Re: Another questionable bit of diet science
>Always, always be skeptical of diet / nutrition / risk studies if they violate good common sense.
I agree with that opening statement, but the rest of it is overly broad generalizations, IMHO.
You're not wrong to be skeptical about diets, but I see a lot of categorical statements that could do with a lot more qualifications on your part.
Wrong about red meat, wrong about salt, wrong about this and wrong about that => all diet science is junk, to have you believe it.
Yes, it does seem like dietary research is full of contradictions. @jmch, in the 2nd post here, nails the reasons why.
Yes, you are right to say that the (lucrative) gluten fad is just that, at least for most people that don't have a real intolerance. Vegans are... vegans, no need for elaboration. Don't get me started on GMO and organic wars - lots of noise, not much science.
But using a few, valid, observations, coupled with a few contrary studies, some of which are probably contradicted by others, to "debunk" dietary research is hardly very scientific either. The Eskimo example has some easy to spot flaws: First were Eskimos' life expectancies actually high on their traditional diets? Second, by non-Eskimo metrics, would what they've added to their diet be considered healthy? Or are they mostly eating junk food? There's a clue in what fresh food can cost up North.

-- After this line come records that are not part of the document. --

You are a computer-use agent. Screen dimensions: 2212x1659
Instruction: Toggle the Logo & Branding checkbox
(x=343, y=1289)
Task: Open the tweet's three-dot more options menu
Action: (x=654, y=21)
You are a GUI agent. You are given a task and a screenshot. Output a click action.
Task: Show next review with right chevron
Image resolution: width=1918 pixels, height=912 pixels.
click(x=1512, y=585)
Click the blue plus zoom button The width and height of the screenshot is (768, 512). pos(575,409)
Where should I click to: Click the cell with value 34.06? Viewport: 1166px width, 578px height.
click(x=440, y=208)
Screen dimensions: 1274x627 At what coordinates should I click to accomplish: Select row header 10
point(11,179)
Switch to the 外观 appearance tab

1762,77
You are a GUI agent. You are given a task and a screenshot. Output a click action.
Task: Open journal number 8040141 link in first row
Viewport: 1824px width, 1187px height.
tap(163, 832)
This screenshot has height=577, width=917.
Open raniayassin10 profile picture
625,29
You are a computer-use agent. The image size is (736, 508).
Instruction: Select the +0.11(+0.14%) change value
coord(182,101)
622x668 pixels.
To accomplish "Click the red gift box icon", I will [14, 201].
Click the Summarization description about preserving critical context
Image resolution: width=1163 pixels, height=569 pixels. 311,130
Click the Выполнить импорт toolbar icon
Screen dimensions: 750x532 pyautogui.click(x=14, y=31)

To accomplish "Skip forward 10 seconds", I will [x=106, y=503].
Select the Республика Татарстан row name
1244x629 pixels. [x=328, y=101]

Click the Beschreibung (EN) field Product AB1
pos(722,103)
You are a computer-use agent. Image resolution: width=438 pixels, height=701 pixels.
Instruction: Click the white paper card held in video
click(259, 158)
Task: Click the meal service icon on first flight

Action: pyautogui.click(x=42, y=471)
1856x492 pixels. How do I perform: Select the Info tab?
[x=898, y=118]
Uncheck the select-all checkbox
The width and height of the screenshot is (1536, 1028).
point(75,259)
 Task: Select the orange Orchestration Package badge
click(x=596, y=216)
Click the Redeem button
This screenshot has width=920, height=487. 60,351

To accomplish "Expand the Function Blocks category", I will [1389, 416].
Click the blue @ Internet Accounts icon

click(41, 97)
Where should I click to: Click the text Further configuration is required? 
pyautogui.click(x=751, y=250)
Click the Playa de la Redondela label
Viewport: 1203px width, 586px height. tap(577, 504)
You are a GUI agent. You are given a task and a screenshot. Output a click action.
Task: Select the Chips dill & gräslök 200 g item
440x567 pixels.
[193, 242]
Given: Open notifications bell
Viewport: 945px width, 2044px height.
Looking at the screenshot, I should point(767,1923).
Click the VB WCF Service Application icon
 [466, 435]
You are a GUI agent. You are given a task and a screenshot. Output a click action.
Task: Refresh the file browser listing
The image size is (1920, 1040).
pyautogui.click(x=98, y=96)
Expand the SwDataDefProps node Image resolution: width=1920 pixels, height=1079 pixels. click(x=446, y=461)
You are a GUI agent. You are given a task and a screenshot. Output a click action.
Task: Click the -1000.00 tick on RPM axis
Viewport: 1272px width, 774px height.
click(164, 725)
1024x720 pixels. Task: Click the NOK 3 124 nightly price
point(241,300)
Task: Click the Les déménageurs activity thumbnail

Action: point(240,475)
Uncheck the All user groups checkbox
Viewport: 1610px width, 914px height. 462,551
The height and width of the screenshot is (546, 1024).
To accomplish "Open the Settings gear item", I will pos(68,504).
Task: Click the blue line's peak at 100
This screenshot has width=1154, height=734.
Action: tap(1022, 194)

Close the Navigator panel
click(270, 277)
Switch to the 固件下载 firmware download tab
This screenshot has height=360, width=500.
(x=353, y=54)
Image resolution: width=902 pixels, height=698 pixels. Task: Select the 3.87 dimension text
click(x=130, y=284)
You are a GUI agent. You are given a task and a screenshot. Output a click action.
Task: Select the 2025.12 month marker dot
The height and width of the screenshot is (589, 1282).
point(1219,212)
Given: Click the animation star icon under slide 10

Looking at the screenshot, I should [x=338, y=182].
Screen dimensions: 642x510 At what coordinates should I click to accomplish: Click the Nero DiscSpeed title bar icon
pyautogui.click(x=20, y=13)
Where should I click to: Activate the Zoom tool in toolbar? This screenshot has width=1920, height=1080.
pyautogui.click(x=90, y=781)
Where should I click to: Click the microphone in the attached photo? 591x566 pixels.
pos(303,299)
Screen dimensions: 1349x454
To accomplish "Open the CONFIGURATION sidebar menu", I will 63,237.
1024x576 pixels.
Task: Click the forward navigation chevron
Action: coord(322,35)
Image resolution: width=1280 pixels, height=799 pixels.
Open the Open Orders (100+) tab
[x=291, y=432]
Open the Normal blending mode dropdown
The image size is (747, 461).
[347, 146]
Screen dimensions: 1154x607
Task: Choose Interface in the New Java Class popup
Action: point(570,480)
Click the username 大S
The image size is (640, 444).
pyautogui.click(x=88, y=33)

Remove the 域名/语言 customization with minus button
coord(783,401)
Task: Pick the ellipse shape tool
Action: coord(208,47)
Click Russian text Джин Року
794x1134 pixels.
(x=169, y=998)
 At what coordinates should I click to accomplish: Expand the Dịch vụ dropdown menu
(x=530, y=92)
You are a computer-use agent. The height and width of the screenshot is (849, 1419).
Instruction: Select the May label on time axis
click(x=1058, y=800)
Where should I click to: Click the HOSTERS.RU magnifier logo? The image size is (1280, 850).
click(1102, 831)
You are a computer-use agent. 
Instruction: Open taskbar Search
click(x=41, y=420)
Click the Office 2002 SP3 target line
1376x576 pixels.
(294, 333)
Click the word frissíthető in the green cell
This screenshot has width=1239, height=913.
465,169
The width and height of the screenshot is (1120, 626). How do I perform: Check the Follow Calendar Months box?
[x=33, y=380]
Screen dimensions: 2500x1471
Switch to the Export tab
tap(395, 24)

http://www.businessinsider.com/food-prices-high-northern-canada-2017-9
Third, how much can we generalize findings from a racial subgroup that has evolved very specific adaptations to their environment, including processing vitamin D very differently from other people?
The broad strokes are pretty obvious though: a lot of salt, sugar and fat is not good for most people, under most conditions.
In Westernized diets these have been higher than they would have been in the past. In Europe 500 yrs ago, which is relatively recent in evolutionary terms -unlike the Eskimos with at least 10K years and wheat-based diets in Europe with nearly as long - sugar as we know it barely existed, salt was a premium product and too many people were on the edge of starvation to make me think a lot of calories were consumed through animal fat or vegetal oils, at least outside of the noble classes. Retaining excess calories as body fat was an survival advantage.
Seems odd to say, but until the science has settled down, Michael Polan's admonition not to trust something that your grandmother (or someone else's) may have recognized seems valid enough. Limit your fat, salt, sugar, avoid foods with too many ingredients listed on the back. Don't sweat the GMO/organic/vegan/raw diet scaremongering until those groups manage to come up with some real peer-reviewed science. Cook from base ingredients. Aim for more vegetables and fruits in your diet but don't forget your proteins.
Don't trust authors, bloggers, or companies with vested financial interests to sell you their viewpoints.
Be cautious and critical, but don't practice excessive distrust of actual scientific research. Science is a process and studies contradicting each other is part of that.